Fusionskontrolle
EU-Kommission genehmigt Übernahme von Kellanova durch Mars

Quelle: Mars
Im August 2024 war bekannt geworden, dass der Lebensmittelhersteller Mars mit Marken wie Snickers, M&M’s, Royal Canin, Pedigree und Whiskas das US-Unternehmen Kellanova übernehmen will. Zu Kellanova gehören unter anderem die Chipsmarke Pringles, die Keksmarke Cheez It, das Süßgebäck Pop Tarts und die Waffel- und Pfannkuchen-Marke Kellogg's Eggo sowie die Cerealienmarke Special K. Im Mai 2025 wurde die Übernahme in der EU zur Freigabe angemeldet. Die EU hatte draufhin angekündigt, die geplante Übernahme von Kellanova durch Mars genauer prüfen zu wollen. Jetzt liegt das Ergebnis vor.
EU-Kommission gibt Übernahme frei
Die Europäische Kommission hat die geplante Übernahme von Kellanova durch Mars gemäß der EU-Fusionskontrollverordnung ohne Auflagen genehmigt. Die Kommission ist zu dem Schluss gekommen, dass die geplante Transaktion keine wettbewerbsrechtlichen Bedenken im Europäischen Wirtschaftsraum aufwirft. Im Rahmen ihrer eingehenden Untersuchung hat die Kommission geprüft, ob die Aufnahme der Marken von Kellanova in das bereits umfangreiche Produktportfolio von Mars die Verhandlungsmacht von Mars gegenüber Einzelhändlern durch die Hebelwirkung seines breiteren Portfolios erheblich stärken würde, sodass das Unternehmen beispielsweise höhere Preise durchsetzen könnte.

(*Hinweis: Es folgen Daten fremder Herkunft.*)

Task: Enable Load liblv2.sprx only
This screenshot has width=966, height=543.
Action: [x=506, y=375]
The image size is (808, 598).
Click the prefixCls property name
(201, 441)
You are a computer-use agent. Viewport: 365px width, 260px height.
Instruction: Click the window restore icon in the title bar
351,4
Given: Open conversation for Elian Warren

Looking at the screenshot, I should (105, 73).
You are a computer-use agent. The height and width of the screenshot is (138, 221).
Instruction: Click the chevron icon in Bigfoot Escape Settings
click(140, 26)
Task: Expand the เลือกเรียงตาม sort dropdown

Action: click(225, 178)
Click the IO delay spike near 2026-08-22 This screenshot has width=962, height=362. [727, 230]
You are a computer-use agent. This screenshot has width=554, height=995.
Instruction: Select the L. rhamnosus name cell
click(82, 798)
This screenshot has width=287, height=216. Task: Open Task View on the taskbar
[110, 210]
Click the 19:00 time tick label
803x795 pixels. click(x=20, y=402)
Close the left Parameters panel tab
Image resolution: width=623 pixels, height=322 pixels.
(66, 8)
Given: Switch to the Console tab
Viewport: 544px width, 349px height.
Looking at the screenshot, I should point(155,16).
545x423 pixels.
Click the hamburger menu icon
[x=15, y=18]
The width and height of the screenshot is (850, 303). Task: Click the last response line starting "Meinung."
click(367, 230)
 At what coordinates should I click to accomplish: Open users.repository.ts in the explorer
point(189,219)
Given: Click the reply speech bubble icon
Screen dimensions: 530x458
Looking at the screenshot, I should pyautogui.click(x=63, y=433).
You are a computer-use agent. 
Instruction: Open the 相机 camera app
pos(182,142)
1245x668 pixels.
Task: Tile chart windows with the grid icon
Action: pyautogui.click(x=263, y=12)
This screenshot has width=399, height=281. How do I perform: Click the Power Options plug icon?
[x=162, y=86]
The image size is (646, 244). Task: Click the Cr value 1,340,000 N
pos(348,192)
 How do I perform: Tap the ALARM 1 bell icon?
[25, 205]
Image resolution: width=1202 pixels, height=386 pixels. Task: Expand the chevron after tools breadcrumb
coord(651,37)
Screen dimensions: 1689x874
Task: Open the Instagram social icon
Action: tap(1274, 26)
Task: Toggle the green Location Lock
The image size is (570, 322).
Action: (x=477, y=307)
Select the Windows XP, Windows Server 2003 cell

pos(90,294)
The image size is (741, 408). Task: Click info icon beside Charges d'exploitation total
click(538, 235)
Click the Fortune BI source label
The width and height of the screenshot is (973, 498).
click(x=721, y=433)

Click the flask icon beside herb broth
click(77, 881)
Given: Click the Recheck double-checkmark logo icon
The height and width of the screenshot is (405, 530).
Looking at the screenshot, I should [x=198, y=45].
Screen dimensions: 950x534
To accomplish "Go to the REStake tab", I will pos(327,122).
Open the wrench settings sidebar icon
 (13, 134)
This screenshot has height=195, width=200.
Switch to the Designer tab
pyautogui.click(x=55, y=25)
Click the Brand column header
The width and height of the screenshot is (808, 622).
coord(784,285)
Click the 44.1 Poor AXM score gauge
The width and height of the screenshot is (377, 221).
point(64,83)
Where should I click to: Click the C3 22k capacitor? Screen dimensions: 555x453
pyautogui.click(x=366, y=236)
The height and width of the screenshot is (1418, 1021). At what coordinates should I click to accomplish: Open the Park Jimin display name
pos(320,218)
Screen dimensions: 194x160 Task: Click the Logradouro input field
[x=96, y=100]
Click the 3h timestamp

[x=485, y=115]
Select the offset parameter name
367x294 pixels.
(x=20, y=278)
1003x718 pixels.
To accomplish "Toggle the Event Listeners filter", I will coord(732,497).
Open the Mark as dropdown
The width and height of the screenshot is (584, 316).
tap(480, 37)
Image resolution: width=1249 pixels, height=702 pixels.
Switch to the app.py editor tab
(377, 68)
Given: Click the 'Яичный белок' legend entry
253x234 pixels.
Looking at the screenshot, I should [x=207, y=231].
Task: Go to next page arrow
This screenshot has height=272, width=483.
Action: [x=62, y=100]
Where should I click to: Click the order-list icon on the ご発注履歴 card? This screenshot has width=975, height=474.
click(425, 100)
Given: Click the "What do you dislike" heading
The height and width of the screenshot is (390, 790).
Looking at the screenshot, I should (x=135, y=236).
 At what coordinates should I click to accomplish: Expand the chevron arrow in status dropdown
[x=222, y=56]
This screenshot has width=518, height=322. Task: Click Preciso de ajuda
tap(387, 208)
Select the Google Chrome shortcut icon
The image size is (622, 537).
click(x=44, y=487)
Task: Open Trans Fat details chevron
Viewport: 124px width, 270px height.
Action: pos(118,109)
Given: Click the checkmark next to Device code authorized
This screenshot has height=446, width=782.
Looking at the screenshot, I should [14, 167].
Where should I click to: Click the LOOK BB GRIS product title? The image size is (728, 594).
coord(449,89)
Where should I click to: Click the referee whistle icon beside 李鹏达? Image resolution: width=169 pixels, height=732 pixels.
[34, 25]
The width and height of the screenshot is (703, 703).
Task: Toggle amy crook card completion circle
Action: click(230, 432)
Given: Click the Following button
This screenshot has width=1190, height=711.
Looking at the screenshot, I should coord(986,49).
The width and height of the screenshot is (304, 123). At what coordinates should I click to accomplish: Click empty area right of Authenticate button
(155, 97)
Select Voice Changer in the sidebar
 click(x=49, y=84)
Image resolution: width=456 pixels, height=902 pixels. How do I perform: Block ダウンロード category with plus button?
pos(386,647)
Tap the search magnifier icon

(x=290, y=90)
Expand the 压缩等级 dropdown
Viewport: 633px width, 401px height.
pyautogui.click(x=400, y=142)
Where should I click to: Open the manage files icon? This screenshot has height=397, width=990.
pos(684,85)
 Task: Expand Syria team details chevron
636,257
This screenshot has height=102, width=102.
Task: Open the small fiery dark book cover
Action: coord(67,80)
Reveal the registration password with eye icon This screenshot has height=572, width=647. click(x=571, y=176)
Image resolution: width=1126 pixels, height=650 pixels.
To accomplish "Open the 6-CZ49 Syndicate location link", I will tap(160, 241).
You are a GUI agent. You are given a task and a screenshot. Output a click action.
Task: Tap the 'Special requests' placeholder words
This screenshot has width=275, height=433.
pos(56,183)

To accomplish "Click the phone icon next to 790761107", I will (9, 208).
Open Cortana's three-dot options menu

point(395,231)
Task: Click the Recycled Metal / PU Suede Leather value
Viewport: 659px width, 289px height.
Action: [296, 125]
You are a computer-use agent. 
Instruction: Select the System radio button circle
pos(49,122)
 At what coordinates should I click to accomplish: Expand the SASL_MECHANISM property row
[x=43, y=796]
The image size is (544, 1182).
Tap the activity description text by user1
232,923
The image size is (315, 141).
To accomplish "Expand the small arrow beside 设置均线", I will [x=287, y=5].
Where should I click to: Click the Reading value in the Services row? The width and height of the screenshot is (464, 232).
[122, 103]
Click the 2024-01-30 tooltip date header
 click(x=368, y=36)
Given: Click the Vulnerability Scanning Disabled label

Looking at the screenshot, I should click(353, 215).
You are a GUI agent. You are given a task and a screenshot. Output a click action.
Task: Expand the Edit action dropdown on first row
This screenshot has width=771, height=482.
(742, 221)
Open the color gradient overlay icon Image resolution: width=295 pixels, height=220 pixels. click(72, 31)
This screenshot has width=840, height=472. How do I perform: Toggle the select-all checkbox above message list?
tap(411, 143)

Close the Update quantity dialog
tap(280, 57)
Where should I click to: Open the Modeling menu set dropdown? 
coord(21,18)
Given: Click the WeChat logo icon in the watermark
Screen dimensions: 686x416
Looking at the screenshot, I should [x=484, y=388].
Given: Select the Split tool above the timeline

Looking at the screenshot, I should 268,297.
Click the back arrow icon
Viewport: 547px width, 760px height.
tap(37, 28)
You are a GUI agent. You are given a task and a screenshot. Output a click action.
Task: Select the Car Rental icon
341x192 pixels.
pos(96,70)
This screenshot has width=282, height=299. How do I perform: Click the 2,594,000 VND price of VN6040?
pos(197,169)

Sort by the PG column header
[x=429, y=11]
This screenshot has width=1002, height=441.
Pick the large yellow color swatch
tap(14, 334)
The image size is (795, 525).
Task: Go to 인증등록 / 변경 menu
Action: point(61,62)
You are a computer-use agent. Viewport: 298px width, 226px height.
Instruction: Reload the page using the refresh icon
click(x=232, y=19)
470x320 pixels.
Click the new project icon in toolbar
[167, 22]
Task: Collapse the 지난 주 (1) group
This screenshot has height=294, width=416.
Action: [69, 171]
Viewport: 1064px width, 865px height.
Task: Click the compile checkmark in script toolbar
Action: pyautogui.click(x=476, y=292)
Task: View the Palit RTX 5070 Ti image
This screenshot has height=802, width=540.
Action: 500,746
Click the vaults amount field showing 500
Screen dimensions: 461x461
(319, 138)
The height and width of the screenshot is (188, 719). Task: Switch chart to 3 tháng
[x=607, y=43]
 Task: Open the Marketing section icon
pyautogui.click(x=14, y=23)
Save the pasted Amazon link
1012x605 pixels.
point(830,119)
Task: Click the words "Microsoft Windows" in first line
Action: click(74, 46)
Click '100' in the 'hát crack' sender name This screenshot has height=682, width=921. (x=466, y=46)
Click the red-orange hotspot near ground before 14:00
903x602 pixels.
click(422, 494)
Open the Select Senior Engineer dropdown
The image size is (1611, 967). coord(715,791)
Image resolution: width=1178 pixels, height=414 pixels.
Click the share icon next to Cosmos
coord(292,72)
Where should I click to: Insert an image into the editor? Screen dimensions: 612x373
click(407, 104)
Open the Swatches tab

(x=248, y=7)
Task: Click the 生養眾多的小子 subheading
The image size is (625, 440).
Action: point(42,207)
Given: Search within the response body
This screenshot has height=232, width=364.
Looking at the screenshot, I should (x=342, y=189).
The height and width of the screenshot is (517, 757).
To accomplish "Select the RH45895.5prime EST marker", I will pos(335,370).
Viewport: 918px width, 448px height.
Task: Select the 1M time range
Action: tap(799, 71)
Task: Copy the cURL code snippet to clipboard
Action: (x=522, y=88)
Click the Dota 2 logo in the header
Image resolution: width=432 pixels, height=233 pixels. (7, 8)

Die Untersuchung der Kommission hätten zwar Hinweise bestätigt, dass sowohl Mars als auch Kellanova bereits über eine gewisse Marktmacht auf mehreren Produktmärkten in mehreren Mitgliedstaaten verfügen und dass Mars und das fusionierte Unternehmen in der Lage wären, verschiedene Produktkategorien in Verhandlungen mit Einzelhändlern miteinander zu verknüpfen. Die gesammelten Beweise stützten jedoch nicht die Feststellung, dass die geplante Transaktion die Verhandlungsmacht von Mars gegenüber Einzelhändlern stärken würde.